Deadlines
I use Todoist for my daily task and project planning. Whether or not you currently have a task-management system in place, you should check out Todoist. It’s a great tool. When I create tasks in Todoist, 90% of them have deadlines. I set a day that I want to accomplish a task or have it done by. When I set a date, I get that thing done every time.
When I don’t set a date, that task gets pushed off and pushed off. It never becomes my main focus. Without the pressure of a deadline, I seem to have a hard time getting these things done. Why do I continue to create deadline-free tasks? Some of my tasks don’t have a deadline, they’re ongoing tasks that I will never finish (like a reminder to work out each morning). I have these there to simply remind me in the back of my mind. But it doesn’t work — I don’t work out every morning. Possibly because working out is harder than updating a video file at work, and possibly because I don’t set a deadline on the task.

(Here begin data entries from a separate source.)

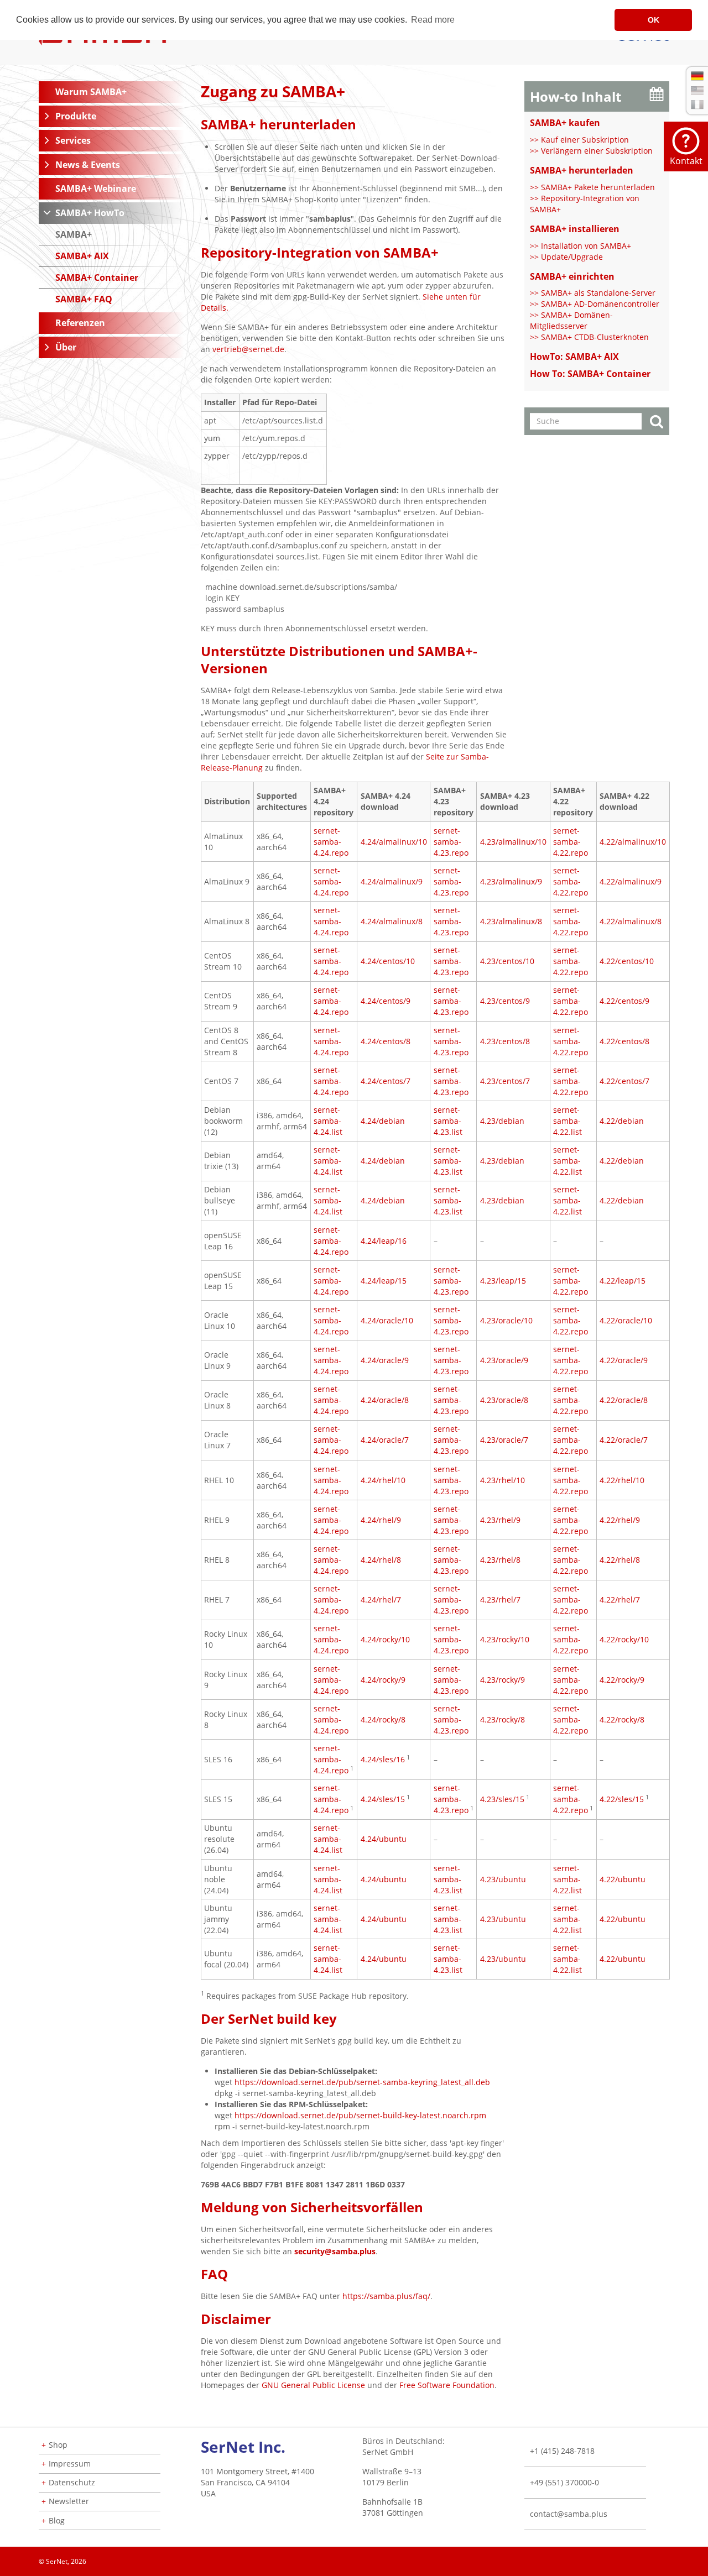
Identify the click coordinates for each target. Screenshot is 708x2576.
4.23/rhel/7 (500, 1599)
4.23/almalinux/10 (513, 841)
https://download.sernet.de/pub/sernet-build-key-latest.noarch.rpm (360, 2115)
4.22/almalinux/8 (631, 921)
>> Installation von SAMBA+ (580, 245)
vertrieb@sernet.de (248, 349)
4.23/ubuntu (503, 1879)
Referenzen (80, 323)
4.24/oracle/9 (385, 1360)
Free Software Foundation (446, 2385)
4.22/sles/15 (622, 1799)
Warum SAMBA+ (91, 92)
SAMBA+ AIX (82, 256)
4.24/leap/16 (384, 1240)
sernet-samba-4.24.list (328, 1120)
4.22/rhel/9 (620, 1520)
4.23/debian (502, 1121)
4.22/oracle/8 (624, 1400)
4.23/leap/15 (503, 1280)
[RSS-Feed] (668, 2557)
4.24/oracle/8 (385, 1400)
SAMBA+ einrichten (572, 276)
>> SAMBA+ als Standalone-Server (592, 292)
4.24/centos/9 (385, 1001)
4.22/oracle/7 (624, 1439)
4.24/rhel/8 (381, 1559)
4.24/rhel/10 (383, 1480)
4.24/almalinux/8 (392, 921)
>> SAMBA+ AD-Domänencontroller (594, 304)
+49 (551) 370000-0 (564, 2482)
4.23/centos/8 (505, 1041)
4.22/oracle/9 (624, 1360)
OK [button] (653, 19)
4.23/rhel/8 (500, 1559)
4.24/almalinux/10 (394, 841)
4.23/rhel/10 (502, 1480)
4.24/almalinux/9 (392, 881)
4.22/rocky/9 (622, 1679)
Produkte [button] (75, 116)
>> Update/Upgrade (566, 257)
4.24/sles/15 (383, 1799)
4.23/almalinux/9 (511, 881)
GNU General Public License (313, 2385)
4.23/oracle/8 (504, 1400)
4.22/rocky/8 (622, 1719)
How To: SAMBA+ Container (590, 374)
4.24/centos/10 (388, 961)
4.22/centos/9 (624, 1001)
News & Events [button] (87, 165)
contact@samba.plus (568, 2514)
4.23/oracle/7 (504, 1439)
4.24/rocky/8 (383, 1719)
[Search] (656, 422)
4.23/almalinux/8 (511, 921)
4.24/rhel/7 (381, 1599)
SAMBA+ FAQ (83, 299)
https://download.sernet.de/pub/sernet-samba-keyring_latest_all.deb (362, 2082)
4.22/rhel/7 (620, 1599)
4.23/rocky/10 (504, 1639)
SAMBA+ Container (96, 277)
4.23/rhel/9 (500, 1520)
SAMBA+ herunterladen (581, 170)
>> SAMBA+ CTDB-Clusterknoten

I have tasks in my Todoist account from 2016. Things that I’ll get to next week. I review my tasks without a deadline every Thursday morning, and yet they still don’t often get done. They don’t get done because I know that I can just review them again next Thursday. I don’t need to take care of them this week.

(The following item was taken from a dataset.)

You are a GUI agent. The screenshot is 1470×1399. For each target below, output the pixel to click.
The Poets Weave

The funny thing about my reliance on deadlines is this: probably 50% of my tasks with deadlines have arbitrary deadlines! It doesn’t matter if I design a new display for our tradeshow booth Monday or Friday, but if I plan it for Monday that’s when it’s going to get done. I know the deadline is arbitrary; I know I gave myself the deadline; I know I picked the date. But I still care about when that deadline says I need to get something done.
I care about the deadlines because Todoist has gamified their software. You get points (called karma) for completing tasks, and tasks that are overdue show up in red. Not surprisingly, years of seeing red as failure on schoolwork has conditioned me to avoid red text at all costs. This gamification keeps me making new tasks and completing them (for karma), and it keeps me from missing deadlines. Todoist gamified their system for two reasons: to help their users get more done, and to keep their users coming back and using their product more.
3 thoughts about task-list deadlines.
- I need to get better at accomplishing tasks that don’t have a hard deadline, or
- I need to get better at assigning deadlines to tasks that may not have one, and
- Gamification is a valuable way to get things done yourself and inspire your customers to do the same.